I arrived back about 8pm as I stopped off to buy some juice before getting the metro back to Acropoli, and once arriving back I met the Indonesian guy in the dorm and we headed to the roof top bar once more, just for the views of the Acropolis rather than for the actual bar. We had been given free shots of Ouzo on arrival by the receptionist, but neither of us redeemed them during our stay, nor brought any alcohol from the bar, it served merely as a lookout point.
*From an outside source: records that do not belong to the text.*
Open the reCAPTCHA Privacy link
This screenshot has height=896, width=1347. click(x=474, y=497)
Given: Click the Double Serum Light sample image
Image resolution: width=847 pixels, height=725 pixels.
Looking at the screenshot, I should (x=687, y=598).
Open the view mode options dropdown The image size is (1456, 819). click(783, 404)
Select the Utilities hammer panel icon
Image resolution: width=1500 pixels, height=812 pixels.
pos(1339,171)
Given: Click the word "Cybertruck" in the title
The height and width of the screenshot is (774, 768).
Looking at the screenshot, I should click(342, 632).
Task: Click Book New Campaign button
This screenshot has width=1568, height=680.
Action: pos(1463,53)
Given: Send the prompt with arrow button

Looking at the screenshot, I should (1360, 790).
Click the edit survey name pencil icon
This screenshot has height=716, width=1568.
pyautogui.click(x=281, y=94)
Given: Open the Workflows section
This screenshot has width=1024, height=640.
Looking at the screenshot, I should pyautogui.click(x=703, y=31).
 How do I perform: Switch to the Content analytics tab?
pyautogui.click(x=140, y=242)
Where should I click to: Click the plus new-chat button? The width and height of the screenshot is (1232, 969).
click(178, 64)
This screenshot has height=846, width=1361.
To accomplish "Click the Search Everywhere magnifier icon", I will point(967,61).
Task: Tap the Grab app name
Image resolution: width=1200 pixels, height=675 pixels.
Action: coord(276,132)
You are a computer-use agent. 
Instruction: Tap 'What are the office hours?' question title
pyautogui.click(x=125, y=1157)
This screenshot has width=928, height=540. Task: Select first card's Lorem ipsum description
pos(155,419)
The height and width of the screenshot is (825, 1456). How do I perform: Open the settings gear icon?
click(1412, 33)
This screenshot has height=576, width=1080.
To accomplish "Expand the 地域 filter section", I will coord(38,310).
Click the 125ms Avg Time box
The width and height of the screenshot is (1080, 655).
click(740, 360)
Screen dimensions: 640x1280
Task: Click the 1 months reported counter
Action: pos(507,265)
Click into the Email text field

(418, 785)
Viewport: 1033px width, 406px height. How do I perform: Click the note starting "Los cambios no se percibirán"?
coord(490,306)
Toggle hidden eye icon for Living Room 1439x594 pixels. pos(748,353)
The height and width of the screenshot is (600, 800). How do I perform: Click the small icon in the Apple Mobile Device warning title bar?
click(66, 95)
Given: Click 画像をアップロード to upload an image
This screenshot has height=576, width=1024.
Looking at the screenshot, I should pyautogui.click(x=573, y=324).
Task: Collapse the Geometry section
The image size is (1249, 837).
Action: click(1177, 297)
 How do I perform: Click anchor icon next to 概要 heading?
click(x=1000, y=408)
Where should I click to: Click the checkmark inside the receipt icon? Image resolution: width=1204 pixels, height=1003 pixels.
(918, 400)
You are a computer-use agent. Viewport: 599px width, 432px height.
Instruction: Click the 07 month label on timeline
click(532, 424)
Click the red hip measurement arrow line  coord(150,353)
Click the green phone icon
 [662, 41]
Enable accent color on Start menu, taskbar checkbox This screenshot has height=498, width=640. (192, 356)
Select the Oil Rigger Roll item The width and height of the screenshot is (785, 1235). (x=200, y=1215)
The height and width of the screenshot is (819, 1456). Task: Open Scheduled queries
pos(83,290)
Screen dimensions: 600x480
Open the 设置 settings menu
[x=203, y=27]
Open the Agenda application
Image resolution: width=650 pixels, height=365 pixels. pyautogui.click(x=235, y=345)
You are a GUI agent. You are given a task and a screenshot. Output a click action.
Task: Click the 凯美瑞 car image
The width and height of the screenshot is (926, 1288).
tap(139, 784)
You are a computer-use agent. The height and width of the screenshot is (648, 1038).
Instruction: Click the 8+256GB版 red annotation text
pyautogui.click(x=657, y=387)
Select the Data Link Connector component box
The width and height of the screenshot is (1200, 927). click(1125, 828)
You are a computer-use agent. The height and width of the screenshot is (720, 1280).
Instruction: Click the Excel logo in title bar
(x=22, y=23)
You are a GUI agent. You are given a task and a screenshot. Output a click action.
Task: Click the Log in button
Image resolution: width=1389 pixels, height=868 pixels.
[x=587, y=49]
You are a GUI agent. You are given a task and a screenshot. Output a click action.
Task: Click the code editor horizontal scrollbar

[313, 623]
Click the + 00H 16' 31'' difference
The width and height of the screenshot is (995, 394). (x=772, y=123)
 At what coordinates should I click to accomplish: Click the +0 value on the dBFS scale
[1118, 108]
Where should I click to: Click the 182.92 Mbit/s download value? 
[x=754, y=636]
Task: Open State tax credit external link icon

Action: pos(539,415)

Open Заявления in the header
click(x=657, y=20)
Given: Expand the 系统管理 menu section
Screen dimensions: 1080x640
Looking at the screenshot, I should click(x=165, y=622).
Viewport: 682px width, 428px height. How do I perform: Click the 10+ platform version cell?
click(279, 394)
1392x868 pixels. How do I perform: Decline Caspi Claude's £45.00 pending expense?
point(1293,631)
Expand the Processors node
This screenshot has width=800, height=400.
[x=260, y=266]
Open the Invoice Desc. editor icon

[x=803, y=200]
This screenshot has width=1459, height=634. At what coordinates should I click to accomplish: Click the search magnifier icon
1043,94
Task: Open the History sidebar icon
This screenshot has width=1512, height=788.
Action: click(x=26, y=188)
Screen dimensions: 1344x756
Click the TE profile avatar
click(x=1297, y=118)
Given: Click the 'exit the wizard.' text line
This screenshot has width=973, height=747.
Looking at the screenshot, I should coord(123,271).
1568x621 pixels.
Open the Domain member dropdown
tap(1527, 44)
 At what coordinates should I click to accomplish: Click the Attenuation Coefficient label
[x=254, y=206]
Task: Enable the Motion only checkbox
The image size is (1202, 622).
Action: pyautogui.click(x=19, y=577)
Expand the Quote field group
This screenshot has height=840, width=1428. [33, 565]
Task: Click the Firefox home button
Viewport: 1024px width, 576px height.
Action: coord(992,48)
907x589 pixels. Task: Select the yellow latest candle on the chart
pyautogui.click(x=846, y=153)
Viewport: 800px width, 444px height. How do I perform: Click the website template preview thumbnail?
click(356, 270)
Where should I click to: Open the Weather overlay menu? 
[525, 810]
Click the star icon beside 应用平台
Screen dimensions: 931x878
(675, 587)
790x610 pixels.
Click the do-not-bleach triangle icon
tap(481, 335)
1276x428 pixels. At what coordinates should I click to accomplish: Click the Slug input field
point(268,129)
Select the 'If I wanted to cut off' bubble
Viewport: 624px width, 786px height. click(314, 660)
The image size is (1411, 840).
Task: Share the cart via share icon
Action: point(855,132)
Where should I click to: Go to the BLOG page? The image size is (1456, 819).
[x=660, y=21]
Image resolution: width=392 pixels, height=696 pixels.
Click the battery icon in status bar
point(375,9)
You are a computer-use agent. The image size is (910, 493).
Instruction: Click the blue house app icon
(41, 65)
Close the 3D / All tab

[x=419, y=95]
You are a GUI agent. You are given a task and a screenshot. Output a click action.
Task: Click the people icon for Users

We headed out to ‘Liondi’ situated around the corner from our hostel which advertised traditional Greek food. We had a reservation for 9:15, but upon arrival were asked to wait a further 20 minutes, arriving back 20 minutes later we still had yet to find a table. We received free drinks as an apology and complimentary dessert after our meal. I ordered Moussaka and my dinner companion followed suit. This restaurant set the bar high, as the Moussaka was so good, for my final meal in Athens I headed back to the same place and Moussaka featured as part of my meal.  Dinner was wonderful and we exchanged what we got up to during that day, as he was heading off to Istanbul tomorrow and it would be our final night together. We finished up and in total my bill was 9 euros – incredible!

Tomorrow I’d stay in Athens and see the Temple of Zeus, and after a early start to the day and late finish, an early night was needed. We walked back to the hostel and found the others in the dorm, having all introduced ourselves and spoken for a little while we all got into bed and said our goodnight’s.